[Start Data extract]
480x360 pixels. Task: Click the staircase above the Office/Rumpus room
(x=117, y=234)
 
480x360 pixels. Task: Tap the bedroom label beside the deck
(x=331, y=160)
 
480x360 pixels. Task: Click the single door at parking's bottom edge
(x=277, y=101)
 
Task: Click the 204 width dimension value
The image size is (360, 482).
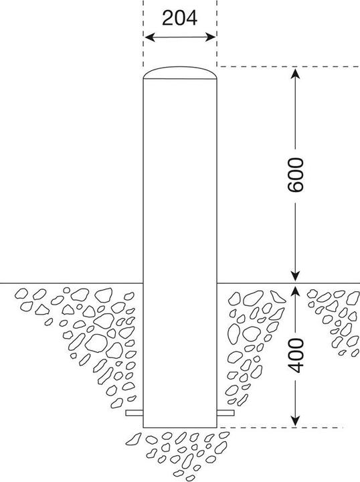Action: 180,18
[End Data extract]
Return every line of the listing above word for word, leaving out the pictures.

Solution below:
480x360 pixels. Task: Click the staircase above the Office/Rumpus room
(x=117, y=234)
 
480x360 pixels. Task: Tap the bedroom label beside the deck
(x=331, y=160)
 
480x360 pixels. Task: Click the single door at parking's bottom edge
(x=277, y=101)
 
Task: Click the 204 width dimension value
The image size is (360, 482).
Action: 180,18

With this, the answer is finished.